Il est temps de rétablir la vérité. Toute la vérité, rien que la vérité, toute nue comme un petit lombric.
Indiana Jones existe en vrai.
Non, ce n’est pas la drogue qui me fait écrire ces mots : je viens du monde des historiens, et je souhaite apporter mon témoignage, rétablir notre réputation et guider celles et ceux qui voudraient entreprendre cette périlleuse aventure pour nous rejoindre !
Eh oui : Indy, avec son petit sourire en coin, ses lunettes de hispter avant l’heure, sa raie sur le côté délicatement ébouriffée par l’action et l’amour, son chapeau, son fouet, ses petites traductions en pleine course-poursuite… existerait bien.
Apogée du rite de séduction façon historien-archéologue : la découverte de momies.
On voulait le garder pour nous (les historien•nes et archéologues), mais on en a marre d’être le bas de la chaîne alimentaire des nerds, les plus pas-cool des pas-cool. Alors voilà : nous, on a des Indiana. Bien cachés, certes, mais on en a.
Parce que si on y réfléchit bien, depuis les progrès de la science, l’avènement de l’Internet et tout le bazar, puis plus récemment le pullulement des hipsters, le « nerd » (intello) au sens propre n’est plus vraiment ce qu’il était. L’ordre du monde s’est inversé, mais nous, les historien•ne•s, sommes tombé•e•s dans les obscures abysses de l’oubli du genre mines de la Moria. Nous sommes les incompris•es, les parias : vous ne pigez pas nos blagues et nous, nous voyons la vie à travers anecdotes impossibles à placer en société.
Le geek a des compétences qui rapportent des sous, et il est devenu cool, à coups de rétro-gaming, de mèmes et de lolcats. Le matheux/physicien a même sa propre sitcom, The Big Bang Theory, qui prouve qu’on peut pécho avec un faux col roulé et une coupe au bol, et faire rire avec des références à Star Trek.
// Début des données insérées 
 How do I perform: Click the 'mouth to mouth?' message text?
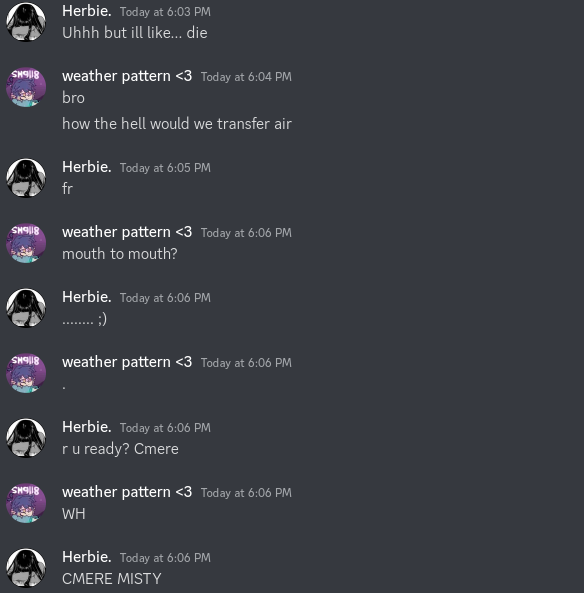click(120, 254)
Mais nous, alors ? Les fantômes des facs de lettres et de sciences humaines, les historien•ne•s ? On a pas vraiment d’esprit de corps, ni de cris de guerre qui nous permettent de nous la péter. Il y a divers courants, des dissidents. Les médiévistes ne frayent pas avec les contemporanéistes, les historiens de l’art traînent dans les cafés ou à Beaubourg, mais pas avec nous, et les archéologues jouissent d’une aura de coolitude largement due aux films et séries, et au fait que personne ne sache ce qu’ils font en réalité.
Alors la grande question, qui te fait trembler les lèvres, là maintenant, c’est… où qu’il est, Indy, non d’une petite vérole?
Voici un petit descriptif point par point, qui vise à t’aider à te retrouver dans la jungle des études d’Histoire avec un grand H, et surtout à dénicher INDIANA JONES.
Le pantalon en velours tu chériras
L’ Historien de base a de grande chances de porter des pantalons en velours, c’est un fait indéniable. Ou une polaire en viscose, de préférence bien rouge avec des poches super pratiques partout. C’est un cauchemar stylistique, certes. Mais c’est aussi une nécessité quand on y pense : pour le pantalon en velours, c’est mémé qui l’a acheté. Alors bon, on le met. Et puis la polaire ça tient chaud dans les salles toutes pourries du dernier étage, sans l’hiver, là où nous autres les historien•ne•s sommes refoulé•e•s comme si on avait chopé la peste bubonique.
Et c’est moche, la peste bubonique, vraiment moche (ne va pas sur Google Images pour regarder ce que ça donne, fais-moi confiance : j’ai souffert à ta place).
Au cas où tu aurais quand même cherché sur Google, voici une jolie photo pour te consoler.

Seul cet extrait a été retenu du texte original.